* AIM OF THE EXERCISE *
Render the entries from the line containing "Given: Click the Acceleration" through the line containing "Looking at the screenshot, I should tap(948, 31)." as a numbered list, omitting any blank lines.

· · · · · · ·

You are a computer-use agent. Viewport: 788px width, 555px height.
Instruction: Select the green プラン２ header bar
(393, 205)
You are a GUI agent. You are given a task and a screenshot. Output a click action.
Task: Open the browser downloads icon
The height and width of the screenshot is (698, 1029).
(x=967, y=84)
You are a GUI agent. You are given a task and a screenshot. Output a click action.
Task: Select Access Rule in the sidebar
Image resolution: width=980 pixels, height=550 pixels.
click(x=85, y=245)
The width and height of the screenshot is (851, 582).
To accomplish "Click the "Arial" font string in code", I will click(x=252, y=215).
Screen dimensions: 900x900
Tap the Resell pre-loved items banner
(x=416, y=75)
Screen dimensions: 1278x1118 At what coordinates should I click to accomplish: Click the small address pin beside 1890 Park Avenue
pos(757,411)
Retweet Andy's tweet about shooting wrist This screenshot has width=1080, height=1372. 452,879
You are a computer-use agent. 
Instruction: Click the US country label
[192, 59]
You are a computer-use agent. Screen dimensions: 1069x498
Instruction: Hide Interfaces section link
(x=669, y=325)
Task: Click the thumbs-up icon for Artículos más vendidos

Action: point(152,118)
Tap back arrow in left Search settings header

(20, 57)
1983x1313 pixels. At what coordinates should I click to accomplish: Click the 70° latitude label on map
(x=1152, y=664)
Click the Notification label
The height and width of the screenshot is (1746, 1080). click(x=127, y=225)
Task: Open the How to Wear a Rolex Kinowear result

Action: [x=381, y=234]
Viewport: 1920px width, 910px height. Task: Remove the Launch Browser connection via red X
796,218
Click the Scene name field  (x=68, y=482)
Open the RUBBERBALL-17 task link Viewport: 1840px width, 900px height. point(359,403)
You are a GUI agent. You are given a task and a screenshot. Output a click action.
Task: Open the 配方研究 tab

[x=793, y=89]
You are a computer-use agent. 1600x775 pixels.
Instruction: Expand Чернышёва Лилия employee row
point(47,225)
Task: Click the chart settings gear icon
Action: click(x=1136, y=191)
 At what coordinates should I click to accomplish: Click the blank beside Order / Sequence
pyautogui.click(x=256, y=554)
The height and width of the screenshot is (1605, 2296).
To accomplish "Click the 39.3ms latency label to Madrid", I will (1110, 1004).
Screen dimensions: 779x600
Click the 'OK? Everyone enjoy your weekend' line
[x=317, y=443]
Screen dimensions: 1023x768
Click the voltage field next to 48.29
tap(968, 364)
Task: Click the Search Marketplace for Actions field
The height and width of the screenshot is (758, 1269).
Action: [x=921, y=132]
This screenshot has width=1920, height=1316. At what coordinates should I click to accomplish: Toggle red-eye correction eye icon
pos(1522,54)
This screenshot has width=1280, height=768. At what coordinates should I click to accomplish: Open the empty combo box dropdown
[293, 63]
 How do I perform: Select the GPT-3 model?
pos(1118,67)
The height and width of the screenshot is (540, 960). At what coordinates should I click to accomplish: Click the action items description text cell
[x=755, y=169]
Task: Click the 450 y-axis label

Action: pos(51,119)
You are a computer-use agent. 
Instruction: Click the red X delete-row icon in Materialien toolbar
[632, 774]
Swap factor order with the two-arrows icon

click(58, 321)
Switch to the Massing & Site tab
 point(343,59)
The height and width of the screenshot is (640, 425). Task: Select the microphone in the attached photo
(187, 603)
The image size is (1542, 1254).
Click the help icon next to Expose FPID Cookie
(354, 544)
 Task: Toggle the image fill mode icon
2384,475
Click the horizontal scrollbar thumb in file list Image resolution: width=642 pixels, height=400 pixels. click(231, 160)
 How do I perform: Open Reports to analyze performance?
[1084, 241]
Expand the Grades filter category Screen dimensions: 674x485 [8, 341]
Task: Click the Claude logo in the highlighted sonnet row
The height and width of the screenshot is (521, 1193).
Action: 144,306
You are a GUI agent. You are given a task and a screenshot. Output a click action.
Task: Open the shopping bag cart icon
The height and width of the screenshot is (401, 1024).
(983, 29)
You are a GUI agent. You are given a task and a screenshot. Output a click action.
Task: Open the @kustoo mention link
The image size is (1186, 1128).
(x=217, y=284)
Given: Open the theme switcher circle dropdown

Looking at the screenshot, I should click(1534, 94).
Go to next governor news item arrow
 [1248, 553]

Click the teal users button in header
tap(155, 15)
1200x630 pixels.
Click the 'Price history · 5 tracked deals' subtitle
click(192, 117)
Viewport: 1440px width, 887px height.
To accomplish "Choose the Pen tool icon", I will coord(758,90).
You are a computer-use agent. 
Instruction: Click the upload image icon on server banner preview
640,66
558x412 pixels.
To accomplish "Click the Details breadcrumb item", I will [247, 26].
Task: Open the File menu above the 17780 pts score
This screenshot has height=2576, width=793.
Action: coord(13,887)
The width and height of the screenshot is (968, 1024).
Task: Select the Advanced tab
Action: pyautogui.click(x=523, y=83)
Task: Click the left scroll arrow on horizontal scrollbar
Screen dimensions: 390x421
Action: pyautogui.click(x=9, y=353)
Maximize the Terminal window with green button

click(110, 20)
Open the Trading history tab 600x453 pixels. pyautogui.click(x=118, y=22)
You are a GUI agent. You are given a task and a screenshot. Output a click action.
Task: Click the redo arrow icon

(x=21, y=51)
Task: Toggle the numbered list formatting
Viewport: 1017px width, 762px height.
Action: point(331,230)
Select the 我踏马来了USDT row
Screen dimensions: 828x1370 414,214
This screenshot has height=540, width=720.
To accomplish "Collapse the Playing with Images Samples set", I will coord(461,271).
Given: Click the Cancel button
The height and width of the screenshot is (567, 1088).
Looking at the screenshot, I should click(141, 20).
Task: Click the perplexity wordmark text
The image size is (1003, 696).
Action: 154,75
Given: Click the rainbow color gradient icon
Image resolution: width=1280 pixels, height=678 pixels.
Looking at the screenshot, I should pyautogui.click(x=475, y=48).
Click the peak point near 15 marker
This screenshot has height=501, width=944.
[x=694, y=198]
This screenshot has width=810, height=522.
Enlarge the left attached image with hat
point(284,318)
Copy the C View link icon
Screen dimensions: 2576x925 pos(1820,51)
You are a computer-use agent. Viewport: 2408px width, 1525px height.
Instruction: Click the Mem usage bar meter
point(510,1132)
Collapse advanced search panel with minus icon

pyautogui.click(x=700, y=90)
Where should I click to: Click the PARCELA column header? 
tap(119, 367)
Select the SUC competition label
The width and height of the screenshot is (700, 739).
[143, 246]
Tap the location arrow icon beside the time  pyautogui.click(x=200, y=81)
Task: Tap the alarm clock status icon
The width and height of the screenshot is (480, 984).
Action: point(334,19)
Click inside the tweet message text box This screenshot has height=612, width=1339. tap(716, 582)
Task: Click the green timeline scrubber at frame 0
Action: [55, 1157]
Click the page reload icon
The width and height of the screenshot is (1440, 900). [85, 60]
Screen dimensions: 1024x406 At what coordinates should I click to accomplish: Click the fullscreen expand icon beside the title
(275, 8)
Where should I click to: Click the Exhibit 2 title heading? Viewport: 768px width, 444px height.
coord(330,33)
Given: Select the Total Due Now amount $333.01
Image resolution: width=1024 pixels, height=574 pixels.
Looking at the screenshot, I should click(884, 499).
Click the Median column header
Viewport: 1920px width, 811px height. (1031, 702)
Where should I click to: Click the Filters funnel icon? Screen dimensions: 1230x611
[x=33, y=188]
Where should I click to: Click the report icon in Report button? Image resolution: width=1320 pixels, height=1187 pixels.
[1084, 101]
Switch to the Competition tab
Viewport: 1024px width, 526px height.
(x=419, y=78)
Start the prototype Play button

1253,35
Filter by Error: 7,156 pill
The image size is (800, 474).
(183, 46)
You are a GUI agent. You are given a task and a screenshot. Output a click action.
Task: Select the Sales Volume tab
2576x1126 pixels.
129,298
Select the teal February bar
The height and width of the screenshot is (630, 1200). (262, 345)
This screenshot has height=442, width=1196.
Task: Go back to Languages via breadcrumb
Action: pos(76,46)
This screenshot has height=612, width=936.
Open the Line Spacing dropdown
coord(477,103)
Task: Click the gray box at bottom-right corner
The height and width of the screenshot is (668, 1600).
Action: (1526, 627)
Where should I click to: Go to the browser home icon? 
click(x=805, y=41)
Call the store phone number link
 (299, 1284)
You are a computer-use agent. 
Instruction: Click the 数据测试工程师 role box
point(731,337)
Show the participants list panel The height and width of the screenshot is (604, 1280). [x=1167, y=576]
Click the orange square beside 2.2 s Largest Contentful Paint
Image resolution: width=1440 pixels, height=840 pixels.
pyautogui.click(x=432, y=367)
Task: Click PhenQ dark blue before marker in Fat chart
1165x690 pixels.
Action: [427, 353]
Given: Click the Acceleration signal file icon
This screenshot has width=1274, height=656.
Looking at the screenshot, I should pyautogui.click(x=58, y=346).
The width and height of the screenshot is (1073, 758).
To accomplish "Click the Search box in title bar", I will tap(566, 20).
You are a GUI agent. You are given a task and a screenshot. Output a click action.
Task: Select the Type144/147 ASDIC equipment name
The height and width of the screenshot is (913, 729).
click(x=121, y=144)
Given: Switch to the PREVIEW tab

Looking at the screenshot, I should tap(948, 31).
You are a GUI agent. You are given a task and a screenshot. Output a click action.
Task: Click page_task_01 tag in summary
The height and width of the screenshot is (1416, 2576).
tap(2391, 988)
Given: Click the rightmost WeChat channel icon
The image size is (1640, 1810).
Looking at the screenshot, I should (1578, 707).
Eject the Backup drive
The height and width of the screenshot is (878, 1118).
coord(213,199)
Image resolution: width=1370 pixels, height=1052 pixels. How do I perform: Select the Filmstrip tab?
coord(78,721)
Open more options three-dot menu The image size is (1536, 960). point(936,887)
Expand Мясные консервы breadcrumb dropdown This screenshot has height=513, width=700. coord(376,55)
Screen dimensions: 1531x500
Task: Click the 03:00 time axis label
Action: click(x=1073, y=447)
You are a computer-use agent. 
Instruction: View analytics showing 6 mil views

· · · · · · ·

* RESULT FOR THIS TASK *
1. Given: Click the Acceleration signal file icon
2. This screenshot has width=1274, height=656.
3. Looking at the screenshot, I should pyautogui.click(x=58, y=346).
4. The width and height of the screenshot is (1073, 758).
5. To accomplish "Click the Search box in title bar", I will tap(566, 20).
6. You are a GUI agent. You are given a task and a screenshot. Output a click action.
7. Task: Select the Type144/147 ASDIC equipment name
8. The height and width of the screenshot is (913, 729).
9. click(x=121, y=144)
10. Given: Switch to the PREVIEW tab
11. Looking at the screenshot, I should tap(948, 31).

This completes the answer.